[Items listed in a dataset]
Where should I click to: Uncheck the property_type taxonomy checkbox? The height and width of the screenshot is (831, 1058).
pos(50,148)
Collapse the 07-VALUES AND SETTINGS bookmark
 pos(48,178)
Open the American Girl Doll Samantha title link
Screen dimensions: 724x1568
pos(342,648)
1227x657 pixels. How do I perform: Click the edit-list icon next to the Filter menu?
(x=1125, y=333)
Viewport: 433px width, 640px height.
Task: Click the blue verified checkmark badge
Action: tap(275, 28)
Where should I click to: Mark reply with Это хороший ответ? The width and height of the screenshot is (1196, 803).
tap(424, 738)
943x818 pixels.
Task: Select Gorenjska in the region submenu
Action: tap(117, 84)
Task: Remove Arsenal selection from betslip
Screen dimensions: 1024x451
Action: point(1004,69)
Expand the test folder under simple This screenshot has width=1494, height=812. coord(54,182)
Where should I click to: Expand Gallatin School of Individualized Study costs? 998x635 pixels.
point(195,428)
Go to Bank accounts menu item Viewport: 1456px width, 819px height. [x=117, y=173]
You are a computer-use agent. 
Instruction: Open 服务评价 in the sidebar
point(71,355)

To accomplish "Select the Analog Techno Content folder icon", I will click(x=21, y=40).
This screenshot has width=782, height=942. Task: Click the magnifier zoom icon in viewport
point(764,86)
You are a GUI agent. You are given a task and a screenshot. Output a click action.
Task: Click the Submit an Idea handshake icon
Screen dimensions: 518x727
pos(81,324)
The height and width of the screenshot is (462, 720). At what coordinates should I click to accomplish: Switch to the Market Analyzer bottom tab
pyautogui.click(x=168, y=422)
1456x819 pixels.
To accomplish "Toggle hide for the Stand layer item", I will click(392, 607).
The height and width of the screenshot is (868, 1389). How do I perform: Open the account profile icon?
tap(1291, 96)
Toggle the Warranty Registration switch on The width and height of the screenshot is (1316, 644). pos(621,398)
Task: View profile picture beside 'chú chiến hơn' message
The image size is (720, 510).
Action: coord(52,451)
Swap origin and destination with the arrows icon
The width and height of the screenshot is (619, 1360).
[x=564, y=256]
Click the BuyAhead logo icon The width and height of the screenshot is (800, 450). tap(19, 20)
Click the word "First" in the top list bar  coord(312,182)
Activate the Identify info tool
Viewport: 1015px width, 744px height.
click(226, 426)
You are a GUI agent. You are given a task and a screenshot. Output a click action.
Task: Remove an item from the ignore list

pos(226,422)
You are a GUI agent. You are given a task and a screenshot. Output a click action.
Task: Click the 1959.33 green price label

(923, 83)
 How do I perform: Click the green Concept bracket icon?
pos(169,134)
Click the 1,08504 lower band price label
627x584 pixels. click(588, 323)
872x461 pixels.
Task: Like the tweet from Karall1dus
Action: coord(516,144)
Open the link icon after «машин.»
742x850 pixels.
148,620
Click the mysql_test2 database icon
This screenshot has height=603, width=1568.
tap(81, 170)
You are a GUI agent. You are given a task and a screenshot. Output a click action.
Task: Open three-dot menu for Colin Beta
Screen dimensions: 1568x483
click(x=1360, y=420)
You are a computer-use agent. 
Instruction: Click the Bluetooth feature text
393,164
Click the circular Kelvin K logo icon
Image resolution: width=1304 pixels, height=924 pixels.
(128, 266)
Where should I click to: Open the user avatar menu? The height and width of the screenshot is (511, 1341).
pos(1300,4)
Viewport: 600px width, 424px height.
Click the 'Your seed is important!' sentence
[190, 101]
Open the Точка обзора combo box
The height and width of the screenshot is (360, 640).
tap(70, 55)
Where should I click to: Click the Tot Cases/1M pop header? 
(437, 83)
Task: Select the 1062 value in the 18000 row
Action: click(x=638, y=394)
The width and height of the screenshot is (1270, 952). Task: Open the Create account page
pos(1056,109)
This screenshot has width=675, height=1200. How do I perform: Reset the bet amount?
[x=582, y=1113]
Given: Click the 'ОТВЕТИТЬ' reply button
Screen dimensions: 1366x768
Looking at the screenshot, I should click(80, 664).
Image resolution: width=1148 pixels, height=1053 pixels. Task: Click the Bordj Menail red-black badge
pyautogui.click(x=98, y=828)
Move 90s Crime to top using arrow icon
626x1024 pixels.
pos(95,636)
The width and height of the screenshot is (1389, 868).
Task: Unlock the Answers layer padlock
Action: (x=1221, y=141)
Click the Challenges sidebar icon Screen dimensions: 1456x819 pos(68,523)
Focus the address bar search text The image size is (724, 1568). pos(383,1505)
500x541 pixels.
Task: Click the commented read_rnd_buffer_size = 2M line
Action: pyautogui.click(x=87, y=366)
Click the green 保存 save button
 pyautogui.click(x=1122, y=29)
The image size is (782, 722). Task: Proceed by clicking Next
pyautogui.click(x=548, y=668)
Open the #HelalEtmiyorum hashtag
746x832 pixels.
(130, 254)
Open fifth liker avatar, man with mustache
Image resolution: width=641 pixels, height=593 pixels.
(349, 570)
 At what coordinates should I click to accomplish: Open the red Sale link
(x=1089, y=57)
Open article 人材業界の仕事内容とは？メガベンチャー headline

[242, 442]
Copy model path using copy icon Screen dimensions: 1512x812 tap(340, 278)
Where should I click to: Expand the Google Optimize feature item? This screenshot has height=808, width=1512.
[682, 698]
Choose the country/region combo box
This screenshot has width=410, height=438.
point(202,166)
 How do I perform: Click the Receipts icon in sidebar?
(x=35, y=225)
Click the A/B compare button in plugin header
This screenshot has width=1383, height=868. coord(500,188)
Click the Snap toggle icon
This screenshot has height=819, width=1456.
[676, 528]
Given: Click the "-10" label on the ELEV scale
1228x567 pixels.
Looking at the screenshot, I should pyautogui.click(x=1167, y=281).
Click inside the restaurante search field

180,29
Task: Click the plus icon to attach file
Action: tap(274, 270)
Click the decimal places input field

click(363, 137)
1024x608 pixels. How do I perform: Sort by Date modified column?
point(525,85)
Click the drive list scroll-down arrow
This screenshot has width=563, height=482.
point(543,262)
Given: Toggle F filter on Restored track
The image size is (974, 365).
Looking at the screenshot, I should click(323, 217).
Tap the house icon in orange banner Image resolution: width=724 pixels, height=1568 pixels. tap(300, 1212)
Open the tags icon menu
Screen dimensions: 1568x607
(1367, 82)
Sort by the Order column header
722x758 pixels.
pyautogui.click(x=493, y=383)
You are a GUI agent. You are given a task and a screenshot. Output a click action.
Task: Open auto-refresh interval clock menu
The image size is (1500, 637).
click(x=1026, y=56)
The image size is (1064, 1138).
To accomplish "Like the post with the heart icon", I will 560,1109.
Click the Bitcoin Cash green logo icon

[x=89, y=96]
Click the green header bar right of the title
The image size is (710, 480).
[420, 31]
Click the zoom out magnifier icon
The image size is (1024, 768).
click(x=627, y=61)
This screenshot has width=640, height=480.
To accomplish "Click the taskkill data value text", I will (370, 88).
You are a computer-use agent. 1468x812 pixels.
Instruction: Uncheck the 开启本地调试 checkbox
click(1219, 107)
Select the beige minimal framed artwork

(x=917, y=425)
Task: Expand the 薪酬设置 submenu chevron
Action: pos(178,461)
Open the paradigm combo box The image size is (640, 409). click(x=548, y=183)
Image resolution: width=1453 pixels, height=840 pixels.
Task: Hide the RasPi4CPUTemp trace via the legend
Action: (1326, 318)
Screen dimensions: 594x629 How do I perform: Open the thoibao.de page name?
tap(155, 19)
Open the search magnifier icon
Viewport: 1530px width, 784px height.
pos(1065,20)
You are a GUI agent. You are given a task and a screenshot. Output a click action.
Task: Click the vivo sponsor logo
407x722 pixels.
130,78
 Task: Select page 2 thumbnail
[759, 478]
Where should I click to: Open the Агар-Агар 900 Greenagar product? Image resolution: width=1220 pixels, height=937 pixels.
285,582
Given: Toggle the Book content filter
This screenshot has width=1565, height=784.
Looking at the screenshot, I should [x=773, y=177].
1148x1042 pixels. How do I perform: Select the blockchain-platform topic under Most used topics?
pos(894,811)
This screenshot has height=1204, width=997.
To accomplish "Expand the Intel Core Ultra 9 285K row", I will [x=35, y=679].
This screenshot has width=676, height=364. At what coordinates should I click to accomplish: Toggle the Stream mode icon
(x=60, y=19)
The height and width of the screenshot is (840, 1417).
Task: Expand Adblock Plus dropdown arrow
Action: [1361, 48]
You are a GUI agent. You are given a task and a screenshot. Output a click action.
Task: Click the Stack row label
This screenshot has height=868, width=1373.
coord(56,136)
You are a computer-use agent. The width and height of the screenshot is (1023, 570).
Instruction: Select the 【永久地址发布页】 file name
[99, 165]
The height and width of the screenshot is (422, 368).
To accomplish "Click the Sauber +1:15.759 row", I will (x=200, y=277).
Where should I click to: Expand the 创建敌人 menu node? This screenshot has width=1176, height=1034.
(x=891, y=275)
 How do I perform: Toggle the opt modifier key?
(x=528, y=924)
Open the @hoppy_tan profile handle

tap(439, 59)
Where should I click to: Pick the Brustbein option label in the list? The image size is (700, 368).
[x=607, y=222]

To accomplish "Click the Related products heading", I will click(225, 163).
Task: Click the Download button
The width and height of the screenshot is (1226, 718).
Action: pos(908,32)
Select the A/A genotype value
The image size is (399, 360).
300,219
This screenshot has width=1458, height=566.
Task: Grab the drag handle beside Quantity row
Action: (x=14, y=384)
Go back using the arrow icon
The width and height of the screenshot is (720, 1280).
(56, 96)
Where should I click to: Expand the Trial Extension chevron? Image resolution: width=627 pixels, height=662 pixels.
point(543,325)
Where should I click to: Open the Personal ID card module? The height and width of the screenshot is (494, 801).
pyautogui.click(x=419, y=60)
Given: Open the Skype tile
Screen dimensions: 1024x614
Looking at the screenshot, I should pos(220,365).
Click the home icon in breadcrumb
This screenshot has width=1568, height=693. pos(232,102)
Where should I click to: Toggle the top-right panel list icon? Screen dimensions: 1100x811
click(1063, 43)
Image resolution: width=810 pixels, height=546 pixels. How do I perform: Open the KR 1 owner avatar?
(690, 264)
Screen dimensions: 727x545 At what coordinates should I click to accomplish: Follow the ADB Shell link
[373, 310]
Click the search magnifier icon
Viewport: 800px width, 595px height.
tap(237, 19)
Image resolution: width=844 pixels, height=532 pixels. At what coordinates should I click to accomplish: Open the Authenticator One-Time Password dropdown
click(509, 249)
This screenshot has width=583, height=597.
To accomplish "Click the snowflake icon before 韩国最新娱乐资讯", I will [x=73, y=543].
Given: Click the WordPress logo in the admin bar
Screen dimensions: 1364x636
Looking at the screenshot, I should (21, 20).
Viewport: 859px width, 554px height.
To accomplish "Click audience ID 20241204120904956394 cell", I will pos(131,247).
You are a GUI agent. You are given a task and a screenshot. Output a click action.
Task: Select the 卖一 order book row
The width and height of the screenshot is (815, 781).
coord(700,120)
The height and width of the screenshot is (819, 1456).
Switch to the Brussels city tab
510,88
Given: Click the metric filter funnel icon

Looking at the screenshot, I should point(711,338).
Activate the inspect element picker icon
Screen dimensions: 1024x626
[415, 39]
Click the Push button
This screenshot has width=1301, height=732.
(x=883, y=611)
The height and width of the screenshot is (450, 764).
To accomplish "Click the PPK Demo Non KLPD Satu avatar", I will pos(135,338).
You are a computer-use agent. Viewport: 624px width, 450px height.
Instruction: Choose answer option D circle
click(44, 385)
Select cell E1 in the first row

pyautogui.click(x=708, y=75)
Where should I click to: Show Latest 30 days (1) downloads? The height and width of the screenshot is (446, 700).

• **Exercise**
Extract, word for word, everything in the material from the very start down to the line containing "Action: tap(275, 28)", with that line included.

• **The solution**
Where should I click to: Uncheck the property_type taxonomy checkbox? The height and width of the screenshot is (831, 1058).
pos(50,148)
Collapse the 07-VALUES AND SETTINGS bookmark
 pos(48,178)
Open the American Girl Doll Samantha title link
Screen dimensions: 724x1568
pos(342,648)
1227x657 pixels. How do I perform: Click the edit-list icon next to the Filter menu?
(x=1125, y=333)
Viewport: 433px width, 640px height.
Task: Click the blue verified checkmark badge
Action: tap(275, 28)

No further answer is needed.